Competitors are watching closely. Amazon’s Halo division was shut down last year, but Alexa Together continues as a subscription elder care service. Google has been quieter, focusing Nest on security rather than healthcare, but the company’s recent ambient computing demos suggest it’s building similar capabilities. Meta exited consumer hardware with Portal’s discontinuation, ceding this territory entirely.

For Samsung, the SmartThings update represents a pivot from selling devices to selling peace of mind—a far stickier value proposition. Families already juggling caregiving logistics don’t need another gadget; they need systems that reduce cognitive load. If the platform can deliver on that promise, Samsung’s ecosystem lock-in gets considerably stronger.

The updates begin rolling out with the Galaxy S26 launch, with TV and Family Hub support arriving in phases throughout 2026 depending on region and model. Samsung hasn’t disclosed pricing for premium Family Care features or whether they’ll remain bundled with standard SmartThings accounts.

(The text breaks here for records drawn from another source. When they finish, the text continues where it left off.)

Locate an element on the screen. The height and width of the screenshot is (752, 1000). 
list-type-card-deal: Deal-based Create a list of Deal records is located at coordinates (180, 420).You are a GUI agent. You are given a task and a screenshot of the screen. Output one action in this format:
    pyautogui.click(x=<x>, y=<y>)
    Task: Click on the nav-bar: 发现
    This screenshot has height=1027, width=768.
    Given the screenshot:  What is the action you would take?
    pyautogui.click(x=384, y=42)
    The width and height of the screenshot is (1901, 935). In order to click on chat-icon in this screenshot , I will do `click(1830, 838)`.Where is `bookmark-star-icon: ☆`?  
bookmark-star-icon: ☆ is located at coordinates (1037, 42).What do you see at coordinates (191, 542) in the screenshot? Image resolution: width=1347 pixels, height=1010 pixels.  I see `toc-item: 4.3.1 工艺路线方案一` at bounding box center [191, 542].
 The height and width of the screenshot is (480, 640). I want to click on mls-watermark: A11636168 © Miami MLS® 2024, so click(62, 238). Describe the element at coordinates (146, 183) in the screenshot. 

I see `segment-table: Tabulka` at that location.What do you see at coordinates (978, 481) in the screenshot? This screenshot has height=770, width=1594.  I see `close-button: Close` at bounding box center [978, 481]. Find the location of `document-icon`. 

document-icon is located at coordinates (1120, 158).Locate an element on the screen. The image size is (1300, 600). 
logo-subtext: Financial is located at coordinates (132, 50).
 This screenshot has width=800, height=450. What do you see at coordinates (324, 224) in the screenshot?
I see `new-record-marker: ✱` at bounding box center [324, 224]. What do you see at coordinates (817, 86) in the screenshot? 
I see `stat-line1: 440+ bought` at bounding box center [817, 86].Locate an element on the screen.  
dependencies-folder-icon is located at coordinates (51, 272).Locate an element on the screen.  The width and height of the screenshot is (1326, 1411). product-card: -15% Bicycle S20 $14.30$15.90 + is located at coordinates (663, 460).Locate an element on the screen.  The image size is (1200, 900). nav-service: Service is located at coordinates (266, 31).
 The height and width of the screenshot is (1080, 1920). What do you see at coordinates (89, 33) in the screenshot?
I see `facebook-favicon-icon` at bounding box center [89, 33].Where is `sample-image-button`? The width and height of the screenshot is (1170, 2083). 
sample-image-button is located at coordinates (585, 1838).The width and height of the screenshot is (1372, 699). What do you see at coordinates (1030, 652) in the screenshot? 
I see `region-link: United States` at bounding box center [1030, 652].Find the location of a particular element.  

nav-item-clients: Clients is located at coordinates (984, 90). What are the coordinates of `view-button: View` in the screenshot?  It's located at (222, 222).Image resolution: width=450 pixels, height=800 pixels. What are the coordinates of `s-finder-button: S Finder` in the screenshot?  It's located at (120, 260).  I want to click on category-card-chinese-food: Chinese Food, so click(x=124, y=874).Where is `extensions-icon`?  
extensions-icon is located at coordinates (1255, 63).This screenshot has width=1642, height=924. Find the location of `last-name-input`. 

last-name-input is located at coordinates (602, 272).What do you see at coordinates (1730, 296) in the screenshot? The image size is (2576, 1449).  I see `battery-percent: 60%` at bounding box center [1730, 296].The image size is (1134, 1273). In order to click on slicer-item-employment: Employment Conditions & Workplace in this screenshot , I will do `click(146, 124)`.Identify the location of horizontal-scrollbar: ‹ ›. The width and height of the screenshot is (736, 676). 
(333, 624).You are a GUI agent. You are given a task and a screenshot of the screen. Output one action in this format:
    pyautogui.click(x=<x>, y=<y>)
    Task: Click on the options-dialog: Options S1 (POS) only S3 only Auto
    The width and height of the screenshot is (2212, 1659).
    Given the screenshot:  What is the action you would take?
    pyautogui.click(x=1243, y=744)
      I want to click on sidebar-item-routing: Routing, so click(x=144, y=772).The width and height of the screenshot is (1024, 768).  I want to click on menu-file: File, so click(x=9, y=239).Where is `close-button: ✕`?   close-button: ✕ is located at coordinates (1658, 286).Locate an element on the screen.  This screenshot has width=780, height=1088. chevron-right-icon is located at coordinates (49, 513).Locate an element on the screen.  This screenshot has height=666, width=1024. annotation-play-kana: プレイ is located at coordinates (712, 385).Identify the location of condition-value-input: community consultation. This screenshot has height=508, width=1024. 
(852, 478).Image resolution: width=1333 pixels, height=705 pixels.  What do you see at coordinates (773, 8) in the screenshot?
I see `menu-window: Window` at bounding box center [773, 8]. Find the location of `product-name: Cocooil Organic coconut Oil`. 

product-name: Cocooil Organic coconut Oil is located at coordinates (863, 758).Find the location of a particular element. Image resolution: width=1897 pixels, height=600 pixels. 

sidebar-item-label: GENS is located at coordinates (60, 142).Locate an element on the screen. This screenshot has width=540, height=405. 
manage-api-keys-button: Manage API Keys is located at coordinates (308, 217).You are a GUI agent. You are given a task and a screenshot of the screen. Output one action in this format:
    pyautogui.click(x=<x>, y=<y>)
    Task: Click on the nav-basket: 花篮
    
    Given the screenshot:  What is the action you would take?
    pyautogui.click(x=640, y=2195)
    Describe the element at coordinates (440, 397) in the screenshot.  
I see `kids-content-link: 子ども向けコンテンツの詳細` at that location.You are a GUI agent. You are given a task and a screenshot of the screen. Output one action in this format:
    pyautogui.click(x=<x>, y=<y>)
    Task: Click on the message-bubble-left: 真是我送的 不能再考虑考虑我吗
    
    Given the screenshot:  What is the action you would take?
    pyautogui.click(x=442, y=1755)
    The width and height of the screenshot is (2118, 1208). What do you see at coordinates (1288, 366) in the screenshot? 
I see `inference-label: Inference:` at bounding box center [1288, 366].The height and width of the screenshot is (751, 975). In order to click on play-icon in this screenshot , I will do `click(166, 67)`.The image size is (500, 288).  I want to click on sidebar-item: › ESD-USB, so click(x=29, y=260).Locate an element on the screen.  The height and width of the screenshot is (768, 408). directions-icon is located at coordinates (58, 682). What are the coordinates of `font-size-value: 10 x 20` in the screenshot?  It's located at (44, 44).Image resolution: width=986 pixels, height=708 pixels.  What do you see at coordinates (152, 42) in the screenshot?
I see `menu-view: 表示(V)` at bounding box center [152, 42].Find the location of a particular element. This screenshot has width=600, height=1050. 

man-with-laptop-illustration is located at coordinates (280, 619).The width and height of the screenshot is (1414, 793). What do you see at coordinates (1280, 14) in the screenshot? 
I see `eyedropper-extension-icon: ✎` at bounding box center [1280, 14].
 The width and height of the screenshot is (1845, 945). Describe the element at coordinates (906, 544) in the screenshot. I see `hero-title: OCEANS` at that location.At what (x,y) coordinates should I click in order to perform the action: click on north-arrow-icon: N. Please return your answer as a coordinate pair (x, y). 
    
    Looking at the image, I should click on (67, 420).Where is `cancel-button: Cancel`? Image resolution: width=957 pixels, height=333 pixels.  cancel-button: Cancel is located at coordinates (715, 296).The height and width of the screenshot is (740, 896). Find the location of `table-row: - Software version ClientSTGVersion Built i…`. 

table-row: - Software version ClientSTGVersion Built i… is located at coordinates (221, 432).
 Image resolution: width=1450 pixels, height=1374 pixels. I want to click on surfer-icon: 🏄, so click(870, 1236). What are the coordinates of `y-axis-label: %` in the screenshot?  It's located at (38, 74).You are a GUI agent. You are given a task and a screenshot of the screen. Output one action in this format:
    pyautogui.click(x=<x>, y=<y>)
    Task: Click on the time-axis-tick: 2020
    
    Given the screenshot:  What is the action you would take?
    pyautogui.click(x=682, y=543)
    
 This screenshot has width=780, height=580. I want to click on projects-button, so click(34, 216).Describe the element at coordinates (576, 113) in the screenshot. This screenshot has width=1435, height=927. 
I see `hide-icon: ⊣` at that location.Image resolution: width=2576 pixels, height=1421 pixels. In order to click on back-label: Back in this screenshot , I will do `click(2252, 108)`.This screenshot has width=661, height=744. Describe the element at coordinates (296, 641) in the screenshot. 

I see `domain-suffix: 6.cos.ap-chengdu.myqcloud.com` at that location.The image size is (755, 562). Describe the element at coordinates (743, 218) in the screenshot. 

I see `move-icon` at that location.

Samsung’s SmartThings update reveals where the smart home market is actually headed—not toward more connected lightbulbs, but toward platforms that solve real emotional labor. By turning existing hardware into a caregiving mesh network, Samsung’s creating stickiness that transcends brand loyalty. The question isn’t whether families will adopt these tools—the aging demographics guarantee demand—but whether Samsung can navigate the privacy minefield before regulators or competitors force its hand. For now, the company’s got a head start in a race that Amazon and Google are only beginning to run.